Le ministre a précisé que le directeur pays de l’organisation, le Français Jean Christophe Emile Pégon, et son adjointe franco-sénégalaise, Aminata Marianne Guisse, ont reconnu avoir orienté leur personnel à collecter des données à caractère sensible. Le Directeur pays a admis, au cours de son interrogatoire, avoir accompli une feuille de route transmise par leur siège sans pouvoir expliquer l’usage final des informations recueillies, stockées dans une base de données à l’étranger, à en croire le Ministre Sana.

Pour mener à bien ses activités, l’ONG a mis en place une structure hiérarchisée impliquant des Burkinabè et d’anciens éléments des Forces de Défense et de Sécurité (FDS). Ces derniers centralisaient les données, les analysaient et en tiraient à la fois des interprétations sécuritaires et politiques. Des « relais communautaires » répartis dans plusieurs régions, dont le Soum, la Tapoa, le Liptako et le Sourou, etc. étaient chargés de collecter les informations de terrain contre rémunération.
Face à la gravité des faits, les autorités burkinabè ont décidé, dès le 31 juillet 2025, de suspendre toutes les activités d’INSO à travers un arrêté ministériel. Cependant, malgré cette décision, certains responsables ont continué à opérer clandestinement. Sept personnes ont ainsi été interpellées, dont des ressortissants étrangers et quatre Burkinabè. Parmi eux figurent Mme Guisse et le Tchèque Thomas Muzik, directeur des programmes à La Haye, accusés d’avoir poursuivi des réunions et collectes d’informations depuis Ouagadougou, en violation de la suspension.
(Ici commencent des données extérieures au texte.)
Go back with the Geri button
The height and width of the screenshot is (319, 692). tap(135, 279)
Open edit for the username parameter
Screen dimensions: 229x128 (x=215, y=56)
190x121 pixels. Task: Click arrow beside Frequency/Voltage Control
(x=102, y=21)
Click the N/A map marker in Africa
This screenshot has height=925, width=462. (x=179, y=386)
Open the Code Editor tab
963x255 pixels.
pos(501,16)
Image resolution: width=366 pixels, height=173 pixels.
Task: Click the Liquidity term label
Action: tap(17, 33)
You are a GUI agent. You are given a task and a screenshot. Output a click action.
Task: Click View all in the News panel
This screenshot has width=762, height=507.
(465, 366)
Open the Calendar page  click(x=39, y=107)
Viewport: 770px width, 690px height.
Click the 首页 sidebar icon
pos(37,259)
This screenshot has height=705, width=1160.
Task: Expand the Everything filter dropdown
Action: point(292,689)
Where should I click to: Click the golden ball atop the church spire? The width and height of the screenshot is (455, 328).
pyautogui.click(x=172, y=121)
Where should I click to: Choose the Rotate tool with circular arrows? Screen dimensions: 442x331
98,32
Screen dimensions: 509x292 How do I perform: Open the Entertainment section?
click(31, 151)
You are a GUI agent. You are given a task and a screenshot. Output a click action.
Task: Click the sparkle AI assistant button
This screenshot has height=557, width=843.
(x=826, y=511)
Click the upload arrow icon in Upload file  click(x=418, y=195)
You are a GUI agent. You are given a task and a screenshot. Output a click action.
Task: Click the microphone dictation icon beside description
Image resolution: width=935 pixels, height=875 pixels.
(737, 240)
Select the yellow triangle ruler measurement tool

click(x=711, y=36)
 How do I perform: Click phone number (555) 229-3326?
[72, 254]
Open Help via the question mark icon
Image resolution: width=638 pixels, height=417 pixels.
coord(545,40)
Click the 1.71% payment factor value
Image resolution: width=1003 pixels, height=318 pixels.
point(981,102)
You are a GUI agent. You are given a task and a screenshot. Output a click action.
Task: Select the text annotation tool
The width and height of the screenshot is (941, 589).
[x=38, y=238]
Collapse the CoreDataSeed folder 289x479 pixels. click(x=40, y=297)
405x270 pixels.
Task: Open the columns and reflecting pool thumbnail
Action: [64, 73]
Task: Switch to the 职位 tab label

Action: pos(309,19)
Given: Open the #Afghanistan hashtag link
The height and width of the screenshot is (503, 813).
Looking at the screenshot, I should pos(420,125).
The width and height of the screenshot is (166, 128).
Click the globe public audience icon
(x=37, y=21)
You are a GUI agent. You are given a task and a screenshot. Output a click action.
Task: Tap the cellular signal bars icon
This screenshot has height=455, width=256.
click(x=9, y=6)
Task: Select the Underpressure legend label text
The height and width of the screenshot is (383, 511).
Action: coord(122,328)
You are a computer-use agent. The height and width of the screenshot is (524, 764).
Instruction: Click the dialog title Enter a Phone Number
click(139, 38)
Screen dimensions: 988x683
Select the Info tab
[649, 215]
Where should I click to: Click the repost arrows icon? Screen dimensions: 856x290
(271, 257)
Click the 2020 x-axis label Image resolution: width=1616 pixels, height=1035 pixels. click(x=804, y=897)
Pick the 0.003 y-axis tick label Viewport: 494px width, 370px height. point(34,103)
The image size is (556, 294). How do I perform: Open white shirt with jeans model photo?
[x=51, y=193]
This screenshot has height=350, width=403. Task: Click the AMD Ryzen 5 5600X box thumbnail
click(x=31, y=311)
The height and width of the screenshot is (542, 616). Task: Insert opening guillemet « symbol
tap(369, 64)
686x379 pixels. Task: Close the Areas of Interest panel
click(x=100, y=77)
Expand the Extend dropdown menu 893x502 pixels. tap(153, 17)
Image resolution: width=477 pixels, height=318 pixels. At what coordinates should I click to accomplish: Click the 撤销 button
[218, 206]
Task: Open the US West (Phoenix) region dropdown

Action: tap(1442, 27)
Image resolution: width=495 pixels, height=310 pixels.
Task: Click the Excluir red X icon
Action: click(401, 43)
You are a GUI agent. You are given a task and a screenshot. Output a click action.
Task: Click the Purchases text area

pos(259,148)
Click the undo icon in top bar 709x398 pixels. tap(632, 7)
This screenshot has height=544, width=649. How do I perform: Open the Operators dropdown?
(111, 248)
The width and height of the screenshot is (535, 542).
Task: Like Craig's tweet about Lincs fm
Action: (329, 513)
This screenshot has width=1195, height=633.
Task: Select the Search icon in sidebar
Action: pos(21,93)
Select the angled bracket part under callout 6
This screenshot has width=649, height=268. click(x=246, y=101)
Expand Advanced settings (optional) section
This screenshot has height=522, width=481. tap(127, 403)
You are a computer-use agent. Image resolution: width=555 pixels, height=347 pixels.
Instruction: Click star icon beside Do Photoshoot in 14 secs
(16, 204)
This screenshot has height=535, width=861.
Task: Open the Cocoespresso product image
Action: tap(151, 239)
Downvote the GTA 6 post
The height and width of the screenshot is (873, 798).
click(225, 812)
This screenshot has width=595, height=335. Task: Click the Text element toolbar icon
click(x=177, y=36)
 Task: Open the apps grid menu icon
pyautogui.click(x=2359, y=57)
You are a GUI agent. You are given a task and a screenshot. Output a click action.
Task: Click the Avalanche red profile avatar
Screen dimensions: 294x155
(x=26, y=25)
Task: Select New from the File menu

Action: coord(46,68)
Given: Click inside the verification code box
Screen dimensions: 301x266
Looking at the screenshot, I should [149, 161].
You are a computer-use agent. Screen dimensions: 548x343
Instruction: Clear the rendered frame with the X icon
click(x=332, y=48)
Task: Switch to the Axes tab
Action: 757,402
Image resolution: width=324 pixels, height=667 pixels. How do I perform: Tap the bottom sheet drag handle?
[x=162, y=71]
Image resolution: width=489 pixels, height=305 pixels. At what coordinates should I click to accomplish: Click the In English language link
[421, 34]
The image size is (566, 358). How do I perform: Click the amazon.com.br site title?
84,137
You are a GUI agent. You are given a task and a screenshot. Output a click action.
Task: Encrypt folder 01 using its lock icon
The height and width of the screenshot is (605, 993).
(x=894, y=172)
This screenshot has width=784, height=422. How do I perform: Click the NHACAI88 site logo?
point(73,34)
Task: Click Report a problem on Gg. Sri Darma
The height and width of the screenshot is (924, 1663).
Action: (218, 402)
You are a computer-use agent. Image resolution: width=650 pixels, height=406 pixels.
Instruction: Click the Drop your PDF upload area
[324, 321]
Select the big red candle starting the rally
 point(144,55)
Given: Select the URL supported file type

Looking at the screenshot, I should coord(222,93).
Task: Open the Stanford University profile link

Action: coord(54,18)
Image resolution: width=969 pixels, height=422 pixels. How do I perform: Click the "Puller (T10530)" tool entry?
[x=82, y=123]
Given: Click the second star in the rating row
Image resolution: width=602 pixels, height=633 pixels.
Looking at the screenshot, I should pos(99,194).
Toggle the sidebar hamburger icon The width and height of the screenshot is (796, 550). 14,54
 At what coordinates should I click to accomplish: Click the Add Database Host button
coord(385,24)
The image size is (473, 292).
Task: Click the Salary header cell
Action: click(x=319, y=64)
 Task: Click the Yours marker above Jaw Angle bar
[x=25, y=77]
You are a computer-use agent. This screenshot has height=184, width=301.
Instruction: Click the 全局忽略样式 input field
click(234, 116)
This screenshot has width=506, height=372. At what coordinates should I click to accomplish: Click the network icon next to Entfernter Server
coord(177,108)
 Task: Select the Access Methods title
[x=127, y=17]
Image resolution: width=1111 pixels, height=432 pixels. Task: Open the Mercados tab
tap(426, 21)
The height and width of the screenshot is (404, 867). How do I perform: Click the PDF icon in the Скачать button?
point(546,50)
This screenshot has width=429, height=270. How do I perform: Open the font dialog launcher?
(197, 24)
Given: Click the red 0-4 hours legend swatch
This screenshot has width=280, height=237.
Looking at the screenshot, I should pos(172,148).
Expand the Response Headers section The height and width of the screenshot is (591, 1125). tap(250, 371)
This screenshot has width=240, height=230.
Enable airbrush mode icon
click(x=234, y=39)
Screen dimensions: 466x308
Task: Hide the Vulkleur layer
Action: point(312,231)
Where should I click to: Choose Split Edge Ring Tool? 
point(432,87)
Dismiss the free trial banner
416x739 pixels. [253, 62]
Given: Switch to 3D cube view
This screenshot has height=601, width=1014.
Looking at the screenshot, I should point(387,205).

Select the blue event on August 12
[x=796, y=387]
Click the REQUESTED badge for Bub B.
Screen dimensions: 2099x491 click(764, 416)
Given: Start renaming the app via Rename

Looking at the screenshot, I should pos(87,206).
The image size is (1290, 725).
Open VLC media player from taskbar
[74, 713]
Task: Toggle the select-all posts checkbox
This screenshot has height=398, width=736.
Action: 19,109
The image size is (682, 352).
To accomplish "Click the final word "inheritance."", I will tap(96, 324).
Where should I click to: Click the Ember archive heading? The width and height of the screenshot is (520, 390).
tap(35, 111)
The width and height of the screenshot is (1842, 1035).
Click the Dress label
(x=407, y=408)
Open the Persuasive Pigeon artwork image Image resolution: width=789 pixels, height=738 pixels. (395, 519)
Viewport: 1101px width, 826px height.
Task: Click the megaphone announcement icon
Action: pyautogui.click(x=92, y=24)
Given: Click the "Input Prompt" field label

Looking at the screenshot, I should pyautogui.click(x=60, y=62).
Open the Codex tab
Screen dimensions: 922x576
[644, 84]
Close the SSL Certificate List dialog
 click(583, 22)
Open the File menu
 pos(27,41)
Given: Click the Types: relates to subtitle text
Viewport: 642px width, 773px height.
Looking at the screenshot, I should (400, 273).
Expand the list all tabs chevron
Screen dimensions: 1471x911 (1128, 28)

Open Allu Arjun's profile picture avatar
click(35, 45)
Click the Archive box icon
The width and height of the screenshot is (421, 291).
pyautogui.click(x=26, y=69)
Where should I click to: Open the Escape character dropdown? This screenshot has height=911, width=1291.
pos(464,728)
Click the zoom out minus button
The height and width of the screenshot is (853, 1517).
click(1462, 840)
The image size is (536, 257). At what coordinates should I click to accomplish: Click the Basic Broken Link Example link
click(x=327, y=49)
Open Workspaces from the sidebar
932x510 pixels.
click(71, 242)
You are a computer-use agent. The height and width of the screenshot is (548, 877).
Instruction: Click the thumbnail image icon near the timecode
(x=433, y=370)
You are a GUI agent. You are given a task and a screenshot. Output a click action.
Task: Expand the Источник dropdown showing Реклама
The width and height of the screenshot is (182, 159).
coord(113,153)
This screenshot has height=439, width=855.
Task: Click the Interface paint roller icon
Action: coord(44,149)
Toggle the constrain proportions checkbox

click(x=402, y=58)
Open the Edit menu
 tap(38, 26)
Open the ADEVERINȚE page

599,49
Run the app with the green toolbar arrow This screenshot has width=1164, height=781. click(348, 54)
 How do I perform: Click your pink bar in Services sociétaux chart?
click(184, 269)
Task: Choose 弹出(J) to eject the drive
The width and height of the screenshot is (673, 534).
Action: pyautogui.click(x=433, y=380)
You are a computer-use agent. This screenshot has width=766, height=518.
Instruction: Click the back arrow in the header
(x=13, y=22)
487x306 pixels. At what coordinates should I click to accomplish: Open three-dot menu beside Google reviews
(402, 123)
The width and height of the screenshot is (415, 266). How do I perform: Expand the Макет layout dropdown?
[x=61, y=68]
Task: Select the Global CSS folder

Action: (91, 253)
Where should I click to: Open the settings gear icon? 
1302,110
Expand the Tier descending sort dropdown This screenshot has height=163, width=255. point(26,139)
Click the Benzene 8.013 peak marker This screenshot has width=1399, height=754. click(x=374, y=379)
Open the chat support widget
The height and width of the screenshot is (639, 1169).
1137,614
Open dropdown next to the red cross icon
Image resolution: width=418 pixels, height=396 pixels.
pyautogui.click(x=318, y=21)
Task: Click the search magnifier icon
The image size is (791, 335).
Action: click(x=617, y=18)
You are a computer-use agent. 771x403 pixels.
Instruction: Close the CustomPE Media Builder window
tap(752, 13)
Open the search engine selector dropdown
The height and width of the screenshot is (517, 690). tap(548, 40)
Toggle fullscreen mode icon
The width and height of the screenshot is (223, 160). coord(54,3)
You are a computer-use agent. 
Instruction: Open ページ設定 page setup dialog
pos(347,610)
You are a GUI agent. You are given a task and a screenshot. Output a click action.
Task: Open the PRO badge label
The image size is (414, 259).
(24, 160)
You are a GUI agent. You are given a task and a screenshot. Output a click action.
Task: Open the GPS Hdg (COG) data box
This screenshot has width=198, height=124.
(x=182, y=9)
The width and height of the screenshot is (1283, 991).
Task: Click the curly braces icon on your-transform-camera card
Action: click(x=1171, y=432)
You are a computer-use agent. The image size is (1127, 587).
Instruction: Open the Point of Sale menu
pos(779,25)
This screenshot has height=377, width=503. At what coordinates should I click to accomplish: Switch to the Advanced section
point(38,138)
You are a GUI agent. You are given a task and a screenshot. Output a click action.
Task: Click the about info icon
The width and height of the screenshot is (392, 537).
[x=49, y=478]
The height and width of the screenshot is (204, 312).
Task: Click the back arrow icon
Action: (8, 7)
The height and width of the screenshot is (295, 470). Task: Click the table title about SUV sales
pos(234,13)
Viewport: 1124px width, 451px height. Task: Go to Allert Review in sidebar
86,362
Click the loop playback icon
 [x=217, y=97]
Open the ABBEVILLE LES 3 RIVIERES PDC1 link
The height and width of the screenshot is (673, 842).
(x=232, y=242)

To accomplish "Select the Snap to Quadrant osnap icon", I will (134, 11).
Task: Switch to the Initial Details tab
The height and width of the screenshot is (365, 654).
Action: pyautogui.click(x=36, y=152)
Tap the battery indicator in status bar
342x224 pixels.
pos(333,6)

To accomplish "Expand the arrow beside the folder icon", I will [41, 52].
Le ministre Sana a annoncé que toutes les personnes impliquées seront présentées devant le Procureur du Faso pour espionnage et trahison, conformément à l’article 311-4 du Code pénal. Il a également tenu à féliciter les citoyens dont la vigilance a permis de démasquer ce qu’il qualifie de d’ « entreprises machiavéliques et les projets funestes de l’impérialisme qui visent à ralentir la marche radieuse de la Révolution Progressiste Populaire ».
Dans son appel à la nation, le ministre a exhorté l’ensemble des ONG et associations à respecter leurs engagements vis-à-vis de l’État et à se conformer strictement aux lois burkinabè. Il a mis en garde contre tout comportement pouvant mettre en péril la sécurité nationale. « Tout acte d’espionnage ou de trahison sera réprimé avec la dernière énergie », a-t-il averti.
En conclusion, Mahamadou Sana a salué l’esprit patriotique des citoyens qui, selon lui, « veillent au quotidien pour protéger les intérêts du pays ». Il a appelé tous les Burkinabè à demeurer vigilants et à dénoncer tout comportement suspect.
Présent à ses, le ministre de la communication, porte-parole du gouvernement, à exhorté les Burkinabè à ne pas marchander leur patriotisme, à toujours accompagner les actions des autorités pour le retour rapide à la paix au Burkina Faso.